Por otra parte, aquí no se pueden aplicar modelos de distribución competencial tomados de otros servicios estatales. Justamente porque a las administraciones central y autonómica hay que añadir la autonomía universitaria, y ésta constituye un núcleo competencial indisponible a cualquier encaje con las competencias de otras administraciones. Esta redistribución, sin embargo, es cuestión clave. De ella dependen muchas cosas. Entre ellas, la redefinición del Consejo de Universidades o la eventual creación de otros órganos de coordinación. Por ejemplo, en el ámbito de la financiación, donde, junto a otras cuestiones, habría que hacer imposible la práctica de alguna comunidad autónoma -no la mía- del 'quien paga manda'. Es cuestión determinante también para el modelo de acceso a la función docente plena. Más si se optara por el de la 'habilitación', fórmula general -compatible con otras paralelas- que es, en mi opinión, la que mejor garantiza la calidad de los candidatos y el ejercicio responsable de la autonomía universitaria según estrategias fijadas en su seno (modulación de docencia e investigación, formación de equipos, establecimiento de nuevas líneas, redimensionamiento de otras...).
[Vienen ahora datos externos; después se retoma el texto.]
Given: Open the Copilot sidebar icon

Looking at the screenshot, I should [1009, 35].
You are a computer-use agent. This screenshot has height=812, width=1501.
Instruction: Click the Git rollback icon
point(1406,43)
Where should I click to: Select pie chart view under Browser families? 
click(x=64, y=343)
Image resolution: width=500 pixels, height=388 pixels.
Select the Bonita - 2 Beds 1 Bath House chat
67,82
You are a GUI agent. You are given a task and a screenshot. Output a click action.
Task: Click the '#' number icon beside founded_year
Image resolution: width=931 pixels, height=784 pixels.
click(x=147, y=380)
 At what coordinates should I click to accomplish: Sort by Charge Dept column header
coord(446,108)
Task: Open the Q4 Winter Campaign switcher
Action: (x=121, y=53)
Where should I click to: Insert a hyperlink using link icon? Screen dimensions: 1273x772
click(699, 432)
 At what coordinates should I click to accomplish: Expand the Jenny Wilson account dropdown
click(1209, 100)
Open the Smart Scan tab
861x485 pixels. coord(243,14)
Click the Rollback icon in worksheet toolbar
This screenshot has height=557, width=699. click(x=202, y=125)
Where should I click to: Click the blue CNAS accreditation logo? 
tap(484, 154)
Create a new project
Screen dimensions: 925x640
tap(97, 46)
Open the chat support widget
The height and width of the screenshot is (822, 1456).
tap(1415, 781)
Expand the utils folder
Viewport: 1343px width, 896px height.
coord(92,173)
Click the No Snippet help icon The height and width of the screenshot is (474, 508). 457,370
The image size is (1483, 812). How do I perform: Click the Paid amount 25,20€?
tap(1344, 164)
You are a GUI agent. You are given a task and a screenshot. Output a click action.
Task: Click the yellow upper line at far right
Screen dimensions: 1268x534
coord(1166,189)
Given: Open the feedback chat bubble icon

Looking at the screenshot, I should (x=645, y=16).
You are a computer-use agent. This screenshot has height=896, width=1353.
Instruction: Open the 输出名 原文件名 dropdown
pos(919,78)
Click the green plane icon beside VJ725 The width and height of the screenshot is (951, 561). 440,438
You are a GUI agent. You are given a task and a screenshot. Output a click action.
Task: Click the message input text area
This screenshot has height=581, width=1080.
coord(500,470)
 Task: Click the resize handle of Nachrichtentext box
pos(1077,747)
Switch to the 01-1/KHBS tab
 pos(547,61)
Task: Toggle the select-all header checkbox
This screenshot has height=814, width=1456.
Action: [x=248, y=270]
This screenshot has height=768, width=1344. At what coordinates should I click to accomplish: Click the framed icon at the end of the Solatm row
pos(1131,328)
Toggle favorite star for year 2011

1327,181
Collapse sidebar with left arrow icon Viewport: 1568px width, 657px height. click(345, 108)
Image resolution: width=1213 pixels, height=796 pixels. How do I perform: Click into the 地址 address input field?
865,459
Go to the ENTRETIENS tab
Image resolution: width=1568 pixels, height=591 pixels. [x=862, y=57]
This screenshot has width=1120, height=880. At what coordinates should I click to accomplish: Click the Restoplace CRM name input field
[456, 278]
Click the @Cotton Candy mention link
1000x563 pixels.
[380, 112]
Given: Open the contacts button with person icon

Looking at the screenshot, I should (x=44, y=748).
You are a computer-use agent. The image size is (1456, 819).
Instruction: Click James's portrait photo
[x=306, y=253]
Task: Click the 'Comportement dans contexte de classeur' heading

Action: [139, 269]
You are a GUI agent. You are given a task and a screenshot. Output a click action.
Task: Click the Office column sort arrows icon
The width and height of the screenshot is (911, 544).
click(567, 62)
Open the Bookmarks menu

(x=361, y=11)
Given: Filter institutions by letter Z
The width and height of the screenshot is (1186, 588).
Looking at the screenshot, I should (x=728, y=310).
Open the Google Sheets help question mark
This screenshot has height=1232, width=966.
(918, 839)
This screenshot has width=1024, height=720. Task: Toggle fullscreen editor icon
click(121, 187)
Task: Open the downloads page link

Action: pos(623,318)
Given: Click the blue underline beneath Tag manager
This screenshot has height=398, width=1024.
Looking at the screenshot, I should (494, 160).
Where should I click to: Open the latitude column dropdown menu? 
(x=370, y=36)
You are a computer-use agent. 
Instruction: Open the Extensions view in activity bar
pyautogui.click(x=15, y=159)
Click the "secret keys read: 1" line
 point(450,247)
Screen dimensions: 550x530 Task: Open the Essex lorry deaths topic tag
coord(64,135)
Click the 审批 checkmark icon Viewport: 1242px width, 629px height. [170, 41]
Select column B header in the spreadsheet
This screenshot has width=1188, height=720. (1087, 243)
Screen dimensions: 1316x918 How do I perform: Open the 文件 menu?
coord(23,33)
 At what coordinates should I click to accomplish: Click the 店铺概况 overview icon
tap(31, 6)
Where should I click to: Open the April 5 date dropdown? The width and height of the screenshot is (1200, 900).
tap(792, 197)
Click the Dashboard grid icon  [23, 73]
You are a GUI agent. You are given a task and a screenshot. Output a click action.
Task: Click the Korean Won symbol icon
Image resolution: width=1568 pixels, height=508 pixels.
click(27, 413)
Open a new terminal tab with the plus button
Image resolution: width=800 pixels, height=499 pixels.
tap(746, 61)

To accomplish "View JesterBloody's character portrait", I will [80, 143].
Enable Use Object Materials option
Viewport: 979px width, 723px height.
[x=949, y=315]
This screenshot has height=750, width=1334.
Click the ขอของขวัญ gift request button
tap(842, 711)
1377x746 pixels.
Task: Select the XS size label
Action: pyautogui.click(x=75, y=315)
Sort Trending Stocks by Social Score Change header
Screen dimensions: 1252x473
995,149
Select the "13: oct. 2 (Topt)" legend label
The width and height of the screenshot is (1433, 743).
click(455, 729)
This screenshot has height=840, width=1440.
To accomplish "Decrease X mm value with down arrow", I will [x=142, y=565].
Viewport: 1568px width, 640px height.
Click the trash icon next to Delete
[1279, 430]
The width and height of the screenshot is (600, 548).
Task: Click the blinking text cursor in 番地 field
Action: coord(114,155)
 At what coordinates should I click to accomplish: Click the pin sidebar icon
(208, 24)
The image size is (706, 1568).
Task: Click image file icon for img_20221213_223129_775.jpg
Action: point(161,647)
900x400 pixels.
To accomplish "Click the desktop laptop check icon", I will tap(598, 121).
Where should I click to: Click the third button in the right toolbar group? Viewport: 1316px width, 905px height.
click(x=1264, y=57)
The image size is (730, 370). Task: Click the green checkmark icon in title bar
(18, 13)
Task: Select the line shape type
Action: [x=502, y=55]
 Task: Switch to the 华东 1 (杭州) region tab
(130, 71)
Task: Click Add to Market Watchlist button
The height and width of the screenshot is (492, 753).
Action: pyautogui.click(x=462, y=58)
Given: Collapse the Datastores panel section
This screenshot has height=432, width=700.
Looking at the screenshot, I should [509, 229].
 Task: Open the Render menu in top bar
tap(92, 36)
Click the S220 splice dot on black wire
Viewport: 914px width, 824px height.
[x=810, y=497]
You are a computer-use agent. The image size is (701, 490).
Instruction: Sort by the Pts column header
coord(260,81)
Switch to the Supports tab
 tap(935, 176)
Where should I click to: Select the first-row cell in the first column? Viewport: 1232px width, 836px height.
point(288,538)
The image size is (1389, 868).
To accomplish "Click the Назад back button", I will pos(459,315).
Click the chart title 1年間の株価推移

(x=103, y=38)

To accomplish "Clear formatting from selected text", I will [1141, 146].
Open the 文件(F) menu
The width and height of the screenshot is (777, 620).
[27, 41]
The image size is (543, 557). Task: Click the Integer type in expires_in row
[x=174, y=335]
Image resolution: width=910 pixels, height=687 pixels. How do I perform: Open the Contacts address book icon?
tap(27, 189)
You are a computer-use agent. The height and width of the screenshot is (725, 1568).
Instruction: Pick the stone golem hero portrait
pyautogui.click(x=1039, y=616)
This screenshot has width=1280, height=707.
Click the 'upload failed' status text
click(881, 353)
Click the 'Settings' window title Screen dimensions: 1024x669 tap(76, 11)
Es éste un momento decisivo para las universidades públicas. El escenario actual no es el de la aprobación de la LRU. Estamos determinados por la convergencia europea, por la inquietante globalización, por la borrosidad entre lo público y lo privado, por el ambivalente incremento del PIB, por la mística del déficit cero, por la demografía, por la conciencia social del uso de los impuestos. La firme defensa de la universidad pública exige ahora más que nunca argumentos que calen en la percepción social y política. Porque también aquí vale aquello de que 'ser es ser percibido'.
Antoni Caparrós y Benedicto es rector de la Universitat de Barcelona.